EXCERPT:
§
A similar new class of chemicals is proposed: Persistent, mobile, and toxic (or even very persistent and very mobile, because these will build up to concentrations that may be an issue even if the toxicity is lower). The acronyms PMT and vPvM were proposed but may not survive because M already gets used for mutagens (chemicals which can cause heritable genetic damage).
One attendee commented that while POPs and PBTs accumulate in the food chain, building up to potentially dangerous levels in the fat of animals at the top of that chain like polar bears or humans, the persistent, mobile substances build up in the water cycle. They are persistent (not degrading to harmless bits), so they continue to concentrate in the environment. They are mobile, which means they don't stick to the earth but move easily with run-off and percolate into our sources of fresh water. Instead of building up inside us, they build up outside us, and we are faced with a repeated exposure to these low, but increasing, concentrations of contaminants.
A good start has been made in laying down the rules for how to identify the chemicals that may have these persistent and mobile properties, based on data which is often available. That brings us to the next obstacle: even when resources are available, testing water and finding these contaminants is not so easy.
Looking for the known unknowns and the unknown unknowns
With constant, daily exposure, even low concentrations of contaminants may be of concern. To find these, scientists have to separate these low levels of chemicals out of the water in order to identify them, which can require variations in methods depending on the source: e.g. surface water as opposed to treated drinking water.
There is a chemist's alphabet soup of methods which can find thousands of chemicals in water. But the chemicals with the sneakiest abilities to hide in fat (= bioaccumulative) or stay well dissolved among the water molecules (= mobile) can be the hardest ones to find. Fortunately, that leaves some good opportunities for Ph.D. candidates to push the limits of analytical chemistry.
Once a method has been developed for analyzing the chemicals, scientists get something that is analogous to a fingerprint at a crime scene. It is now possible to detect thousands of chemicals in a sample, each leaving its unique fingerprint. But like in the crime lab, they may not know the identity of the chemicals leaving many of the fingerprints, and especially not which ones belong to the criminals.
§
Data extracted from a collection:
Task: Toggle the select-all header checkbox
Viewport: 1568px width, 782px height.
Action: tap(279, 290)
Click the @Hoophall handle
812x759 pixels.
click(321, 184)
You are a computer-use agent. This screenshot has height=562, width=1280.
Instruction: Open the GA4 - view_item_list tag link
§
PROBLEM SET:
**a)** Reproduce the passage on persistent and mobile chemicals word for word, from "One attendee commented" up to and including "concentrations of contaminants.".
**b)** Extend the passage on persistent and mobile contaminants in water, picking up right after its final sentence.

ANSWERS FOR EACH ITEM:
**a)**
One attendee commented that while POPs and PBTs accumulate in the food chain, building up to potentially dangerous levels in the fat of animals at the top of that chain like polar bears or humans, the persistent, mobile substances build up in the water cycle. They are persistent (not degrading to harmless bits), so they continue to concentrate in the environment. They are mobile, which means they don't stick to the earth but move easily with run-off and percolate into our sources of fresh water. Instead of building up inside us, they build up outside us, and we are faced with a repeated exposure to these low, but increasing, concentrations of contaminants.

**b)**
They turn to catalogs with the "fingerprints" of thousands of known chemicals. In this way, any "known unknowns" - that is, chemicals which are documented in literature but that weren't specifically expected in the water - can be given a name. It may even be possible once the chemical is known to quantify it (this is tech-speak for determining the concentration, and important piece of data because the dose makes the poison). And there may be information on whether there are known hazards associated with the chemical, or chemists can use computers to see if the chemical looks like others known to be hazardous. So that's a bit like finding the fingerprint of a criminal with a record, and checking out its rap sheet.
That still leaves the unknown unknowns. These are the chemicals that are not adequately documented in literature, not found in the databases that could help identify what is leaving that fingerprint. The crime analogy holds: just because we don't have a rap sheet doesn't mean we aren't looking at a previously unknown criminal. Scientists may need representatives from industry to provide samples from their facilities, or share proprietary analytical methods developed for manufacturing or quality control. Identifying degradation products unknown even to the industry is even more difficult.
But the tools are getting better all the time, so you can expect to hear more on this topic. One thing was clear at the conference in Berlin: the European regulatory authorities are poised to act if they do not see the chemical industry take up the proposed methods for identifying chemicals of concern based on their knowledge of their products - before they can become contaminants of concern. What a great opportunity for meeting commitments to sustainability and avoiding the burden of regulation.